1: the belief that you can’t catch STI’s from oral sex
2: Dental dams are mostly used for sex between two women, which some people believe isn’t really sex, or can’t actually happen.
(If you know where I can find some stats, please let me know!)
Ease of use: Dental dams are a product which are good in theory and do fulfil their purpose. But I don’t feel as though they do it very well. Inside the packet is a fairly big thin sheet of latex, folded up and held folded with a latex band. You simply hold it over the area you want to cover and continue as you would normally for oral sex. However, from trying one out and conversations with others, I’ve found that they’re not as simple as they seem. The latex moves around and ruffles up, which needs constant adjustment, therefore restricting any use of hands. Although they are stated as ‘flavoured and fragrance’ the fragrance was the only thing that came through, leaving just the taste of latex. As with any other barrier method, some of the sensation during sex is diminished but it’s always a small price to pay. On a brighter note, Pasante dental dams each come with a ‘how to use’ leaflet which pretty much tells you all you need to know including reminders not to use oil based lubes and to always check the expiry date. 

When and who: Dental dams can be used as a barrier for oral sex for the vagina and anus. If you’re into those types of oral sex then you can use them, no matter what your sex or gender. A use that people often don’t think about, is if a partner has a cold sore or any other infection around or in their mouth and don’t want to pass it to their partner. Dental dams can be used to stop this transference.
Accessing them: Only once have I been offered a dental dam in a sexual health clinic. That was also only after explicitly stating that I’m not heterosexual.

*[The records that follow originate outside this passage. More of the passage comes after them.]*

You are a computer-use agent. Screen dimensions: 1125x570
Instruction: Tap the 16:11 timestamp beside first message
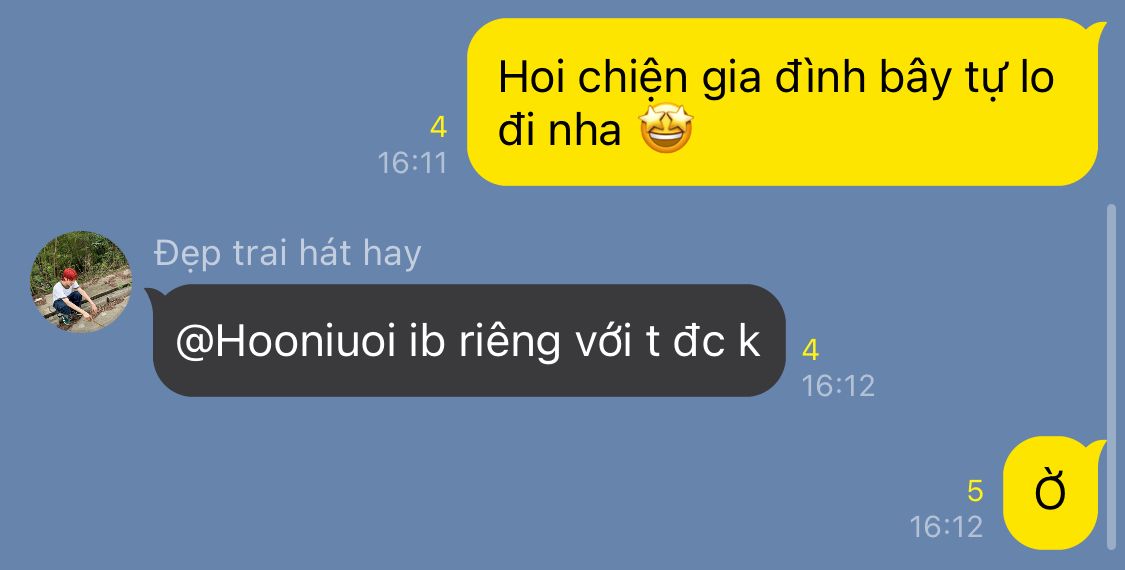pyautogui.click(x=413, y=163)
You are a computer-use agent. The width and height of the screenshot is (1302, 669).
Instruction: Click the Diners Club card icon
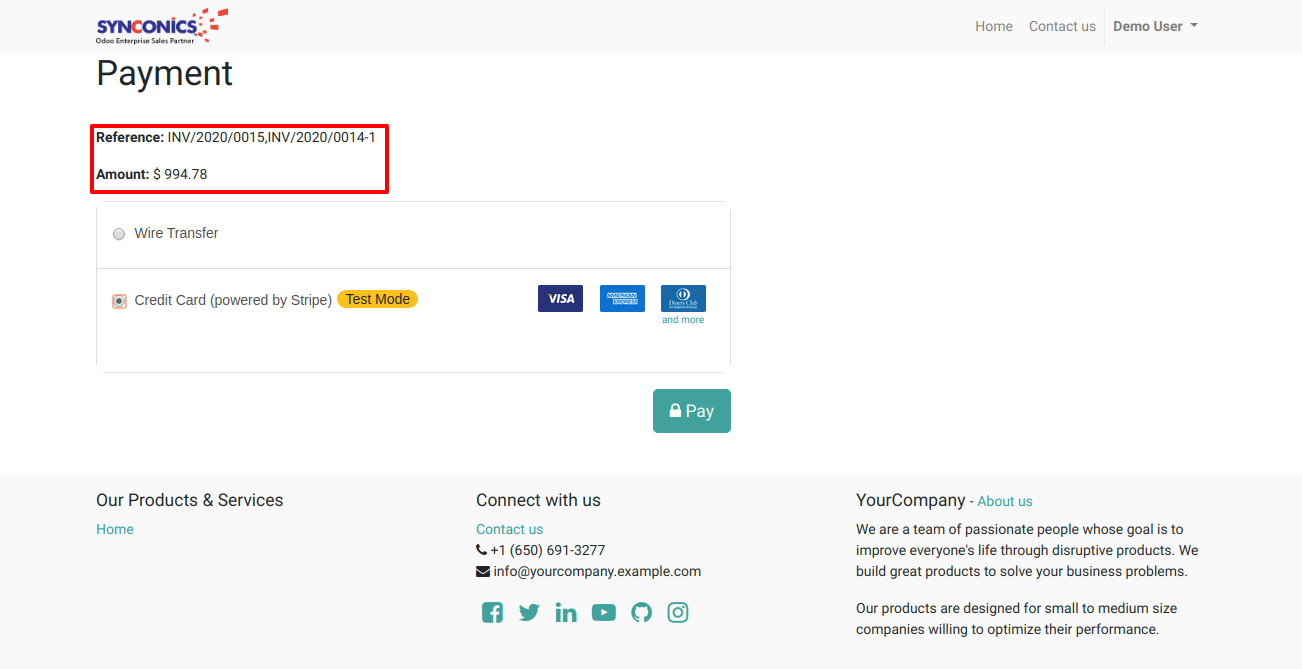click(683, 298)
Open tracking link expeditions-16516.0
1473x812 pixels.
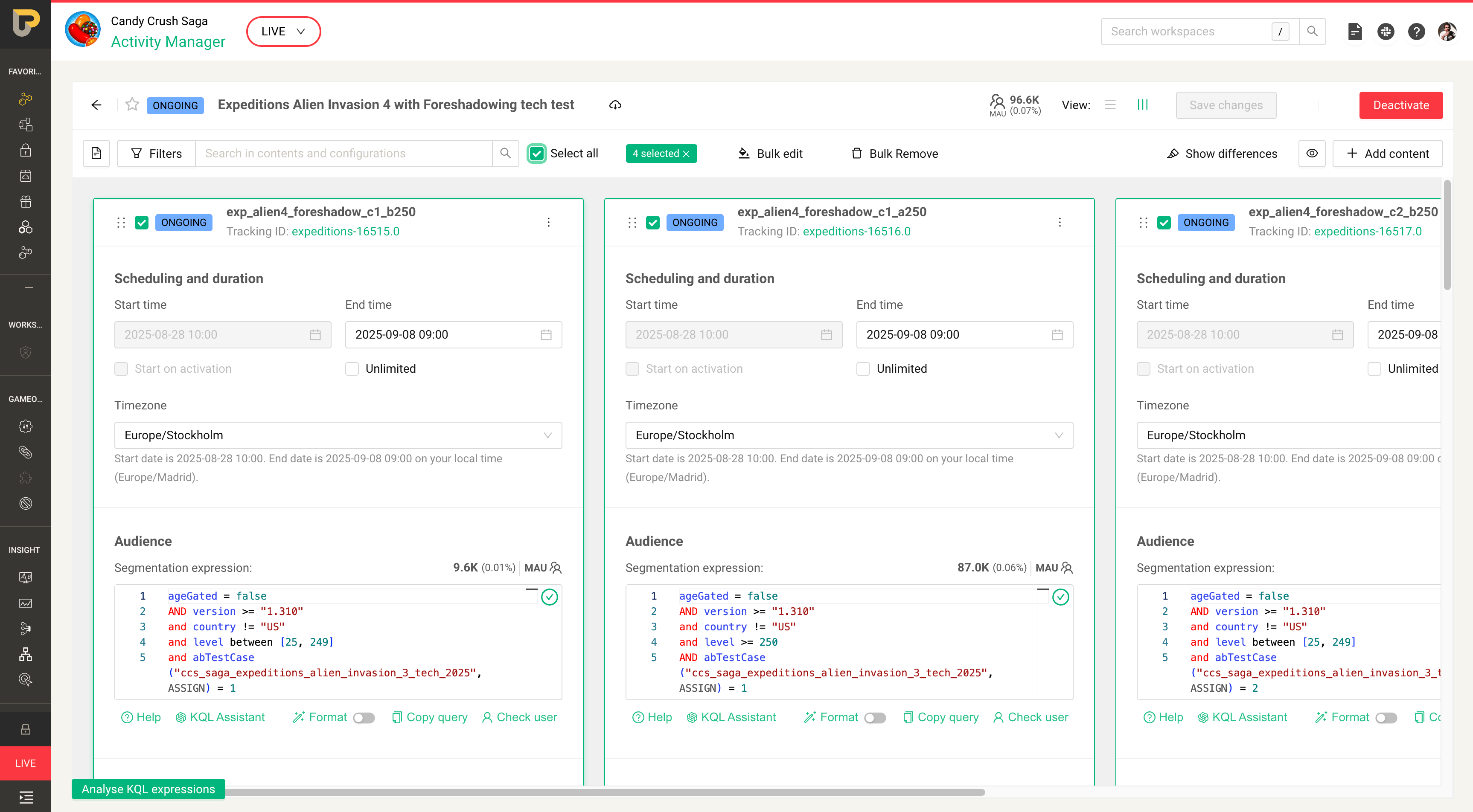point(856,232)

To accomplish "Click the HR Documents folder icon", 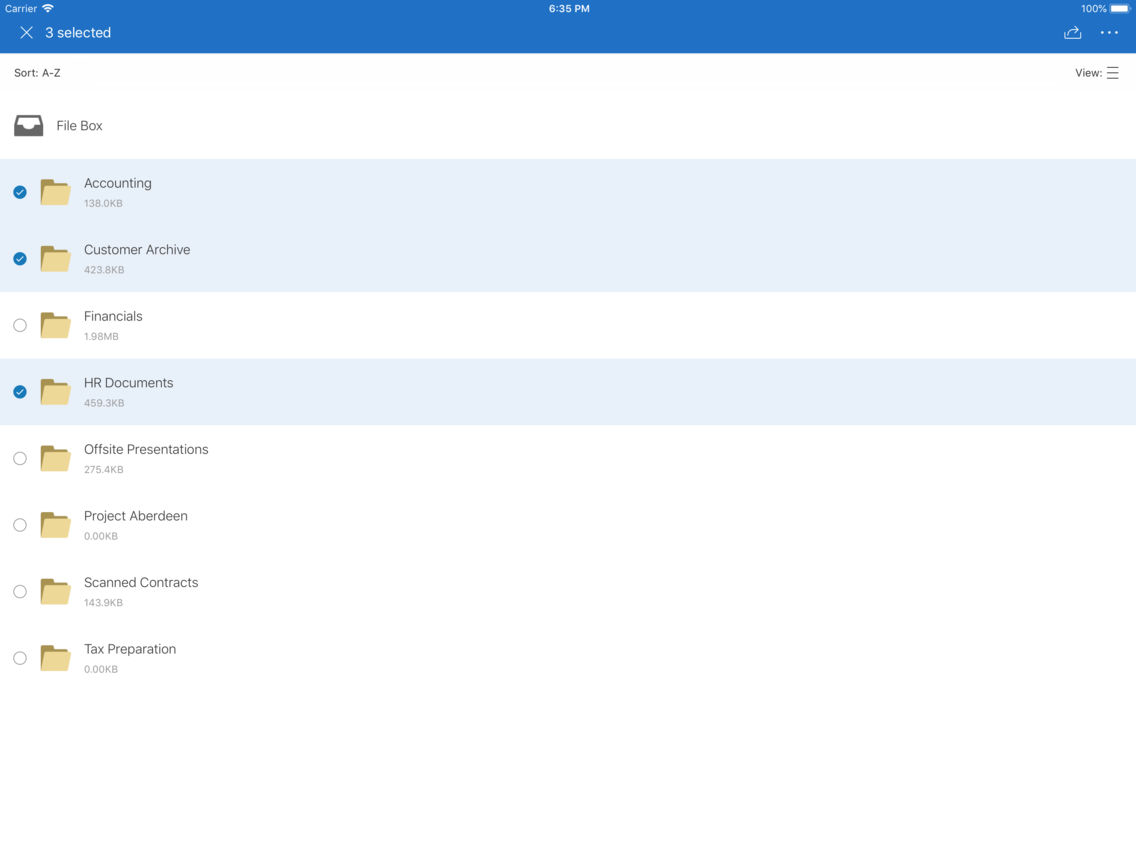I will 54,391.
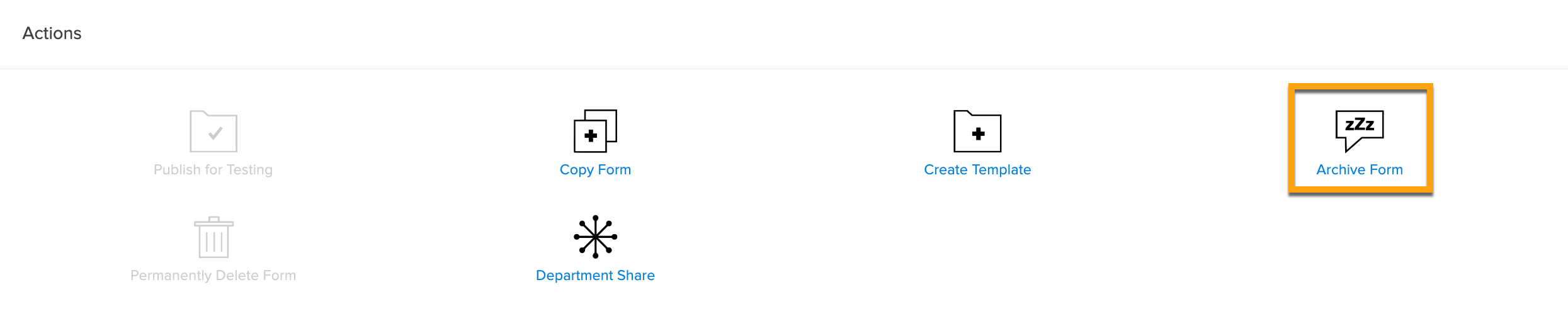This screenshot has width=1568, height=321.
Task: Click the Copy Form overlapping squares icon
Action: pos(595,131)
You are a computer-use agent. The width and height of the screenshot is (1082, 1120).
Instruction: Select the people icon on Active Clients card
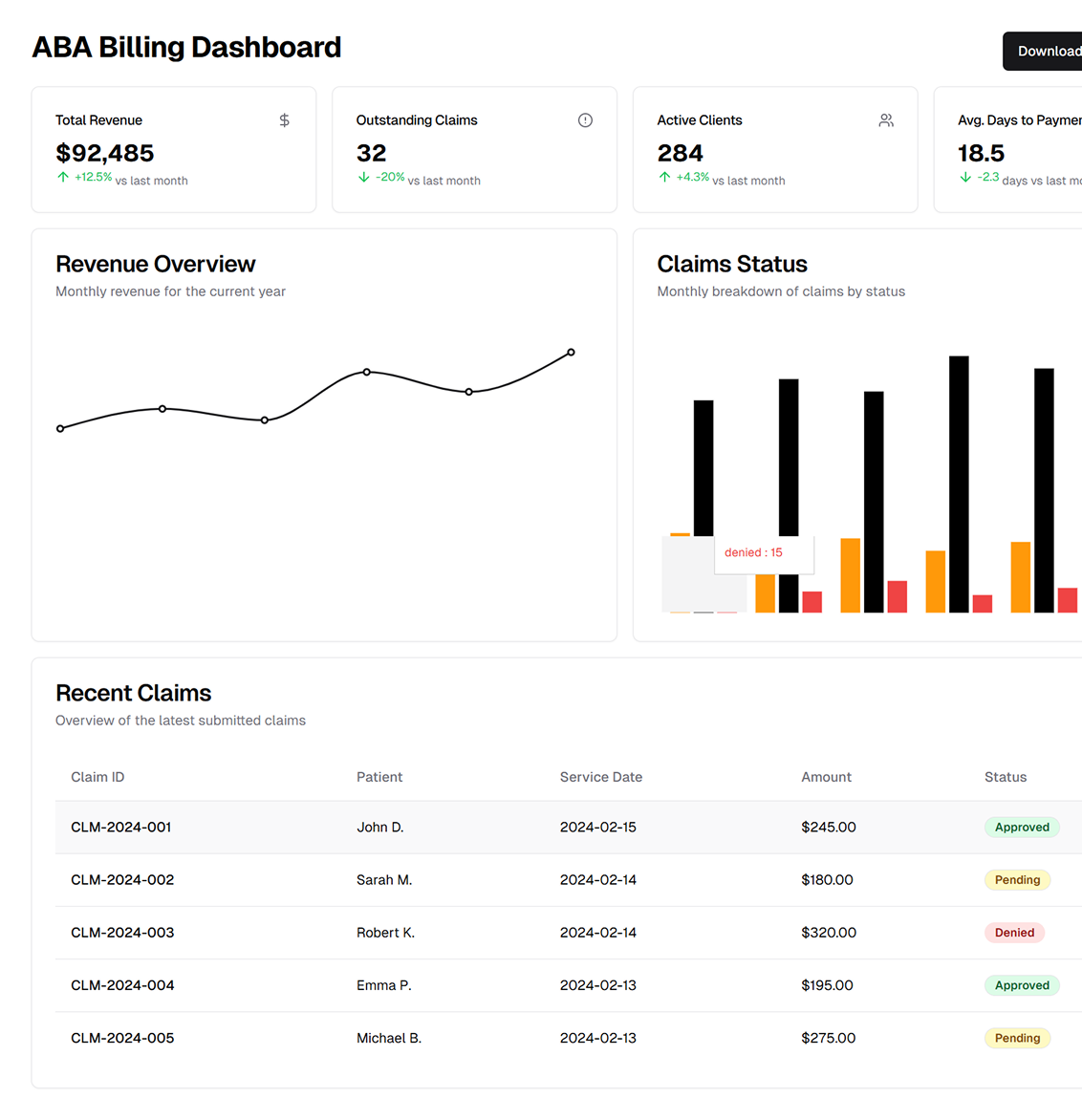pyautogui.click(x=885, y=120)
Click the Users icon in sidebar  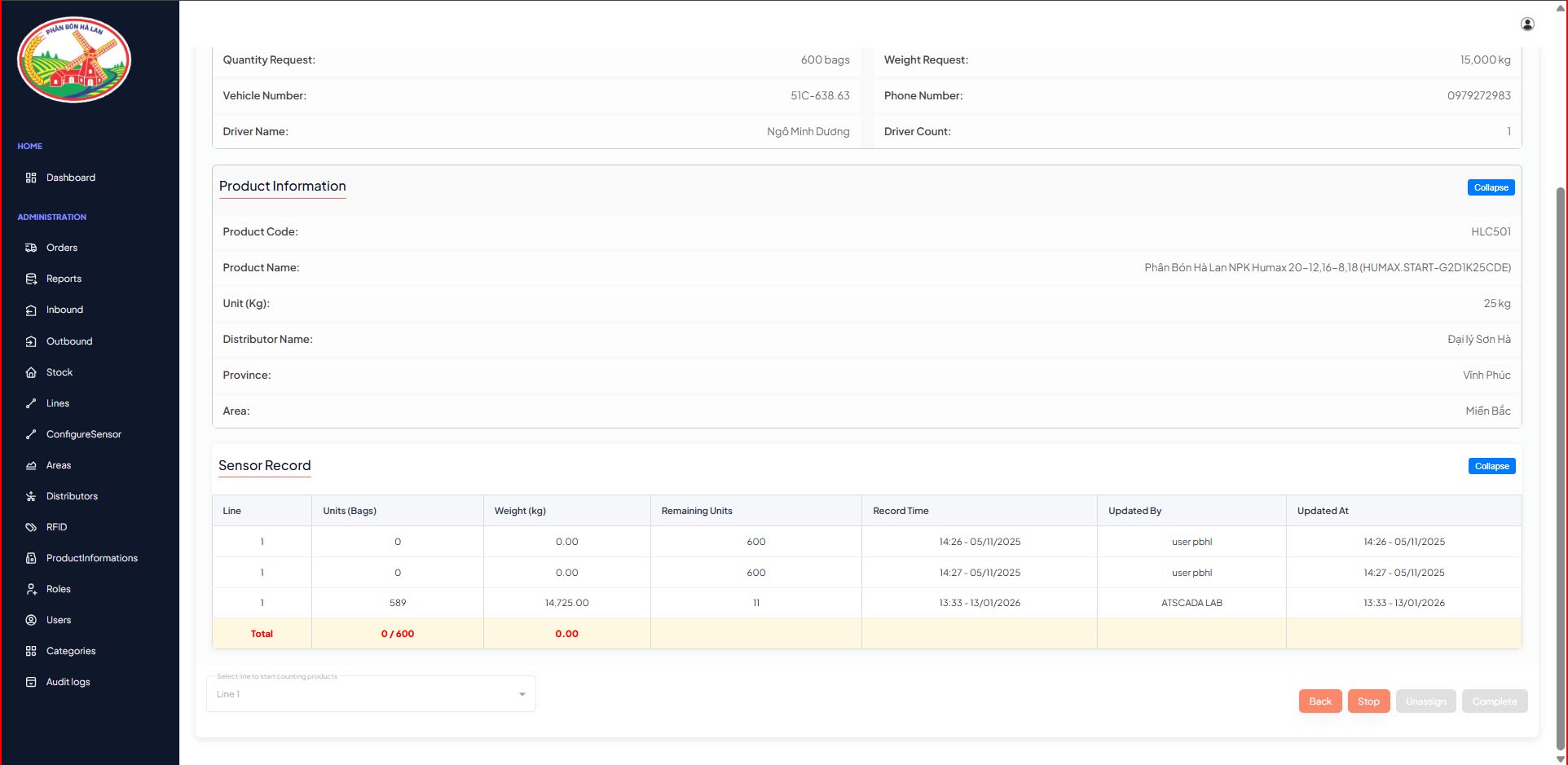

The other times it has been assumed that I only have sex with men. It seems that it is quite hit and miss as to which clinics, pharmacies, and shops stock them. As with female condoms, it may take some searching. I hope posts like this raise awareness for dental dams so that more people ask for them and therefore they will be stocked more as the demand rises. Like condoms they can come in different flavours. I was given 6 dental dams, 3 banana, 3 vanilla. 


TOP TIP: If you can’t get hold of dental dams you can do some DIY on a male condom by cutting it open to form a dental dam like sheet to hold as a barrier.

Personal opinion: Dental dams aren’t pretty. That is clear enough. But they are so important. Even if you know 100% that neither you nor your partner have an STI, they are still something that you should consider having. For example, in cases of mouth ulcers which are infectious or to stay hygienic if you have oral sex around the anus.  In the UK we are getting better at normalising male condoms, so why isn’t it the same with dental dams? I think I’ll leave that one for another post.